4/ Au-delà se pose une question géopolitique fondamentale, celle de la domination de l’Occident. S’agit-il seulement d’une domination de puissance, ou d’une domination autre, ferment de la modernité et appelée à s’universaliser ?
L’Occident est d’abord, à mon sens (voir ici mon billet sur le petit livre fondateur de R.-P. Droit), mise en doute, avant même qu’il soit pratique de technologisation (puisque selon Droit, ce sont là les deux fondements qui permettent de caractériser la démarche occidentale).

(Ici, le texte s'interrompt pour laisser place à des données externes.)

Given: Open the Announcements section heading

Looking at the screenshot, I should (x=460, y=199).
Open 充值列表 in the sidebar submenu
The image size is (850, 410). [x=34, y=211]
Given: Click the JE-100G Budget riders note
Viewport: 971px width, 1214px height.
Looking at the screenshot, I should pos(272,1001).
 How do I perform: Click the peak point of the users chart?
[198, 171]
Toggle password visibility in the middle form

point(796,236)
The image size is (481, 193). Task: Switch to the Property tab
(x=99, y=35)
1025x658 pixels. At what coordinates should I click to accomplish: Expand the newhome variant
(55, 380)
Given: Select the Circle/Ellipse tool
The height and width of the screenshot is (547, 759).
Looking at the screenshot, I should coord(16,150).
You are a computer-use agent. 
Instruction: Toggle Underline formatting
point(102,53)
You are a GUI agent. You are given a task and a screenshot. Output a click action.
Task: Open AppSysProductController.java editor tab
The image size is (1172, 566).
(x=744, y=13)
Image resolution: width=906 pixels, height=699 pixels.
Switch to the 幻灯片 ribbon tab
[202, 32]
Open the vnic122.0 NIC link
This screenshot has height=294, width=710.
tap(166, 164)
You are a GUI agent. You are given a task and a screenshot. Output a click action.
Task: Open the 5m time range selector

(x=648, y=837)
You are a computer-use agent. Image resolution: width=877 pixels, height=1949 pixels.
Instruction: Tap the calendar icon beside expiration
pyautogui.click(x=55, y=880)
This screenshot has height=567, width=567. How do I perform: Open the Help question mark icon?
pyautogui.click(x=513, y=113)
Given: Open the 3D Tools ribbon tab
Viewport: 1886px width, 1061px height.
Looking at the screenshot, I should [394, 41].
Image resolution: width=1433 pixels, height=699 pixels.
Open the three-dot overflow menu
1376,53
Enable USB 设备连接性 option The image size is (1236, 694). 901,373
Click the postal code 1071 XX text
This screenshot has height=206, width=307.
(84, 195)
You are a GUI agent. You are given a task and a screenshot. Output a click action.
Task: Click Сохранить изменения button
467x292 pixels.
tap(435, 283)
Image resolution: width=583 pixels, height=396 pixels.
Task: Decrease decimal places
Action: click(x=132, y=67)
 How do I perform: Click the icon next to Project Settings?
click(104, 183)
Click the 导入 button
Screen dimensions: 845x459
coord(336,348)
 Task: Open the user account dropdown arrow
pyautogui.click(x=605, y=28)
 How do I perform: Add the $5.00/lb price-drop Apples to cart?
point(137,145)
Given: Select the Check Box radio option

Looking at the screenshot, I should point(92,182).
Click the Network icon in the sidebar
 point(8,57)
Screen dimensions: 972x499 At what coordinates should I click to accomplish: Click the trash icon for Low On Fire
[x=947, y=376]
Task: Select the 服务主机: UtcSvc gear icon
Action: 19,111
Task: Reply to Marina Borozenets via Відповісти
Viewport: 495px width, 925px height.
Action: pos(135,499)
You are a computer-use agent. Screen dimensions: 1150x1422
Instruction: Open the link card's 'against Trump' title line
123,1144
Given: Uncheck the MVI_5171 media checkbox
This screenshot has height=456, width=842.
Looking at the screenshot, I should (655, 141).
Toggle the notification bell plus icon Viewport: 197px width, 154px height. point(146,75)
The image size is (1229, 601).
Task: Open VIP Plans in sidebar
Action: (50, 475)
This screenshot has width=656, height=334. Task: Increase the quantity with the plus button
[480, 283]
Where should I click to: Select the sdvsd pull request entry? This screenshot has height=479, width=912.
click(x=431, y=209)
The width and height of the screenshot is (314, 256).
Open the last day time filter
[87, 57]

En ce sens, les réflexions en cours sont salutaires, car elles remettent en question notre pratique de la technologie, particulièrement dans le champ qui nous intéresse, celui de la puissance, et notamment de la puissance militaire. Remise en cause ne veut pas dire abandon. Surtout, remise en cause de la technique et de l’usage de la technique paraît absolument occidental. Le succès passe par cette démarche.
5/ Se pose au-delà une autre question : faut-il réfléchir à la « domination » de l’Occident ? Cela a-t-il encore un sens ?
Je crains qu’on n’ait pas le choix, en fait. Je ne parlerai pas de progrès, notion trop délicate. Mais je constate que la marche de l’humanité passe par des dominations successives. Et que la domination de l’Occident, une fois gommée ses métastases controversées (colonisation, exploitation et oppression), est d’abord une domination philosophique. Et que cette domination philosophique, fondée sur le doute, est fondamentalement libératrice. Et donc bénéfique à l’humanité.
Il va de soi que cet énoncé part d’un bain culturel que l’on pourra critiquer et mettre en question (du style : Kempf ne fait que défendre un système dans lequel il a été élevé et dans lequel il trouve tous les avantages), ce qui est aussi vrai : mais alors, en critiquant et en doutant, on sera dans une démarche « occidentale ».
On ne peut échapper à l’Occident, sauf à en détruire les fondements philosophiques. Refuser le doute, c’est imposer la révélation et aller vers la tyrannie.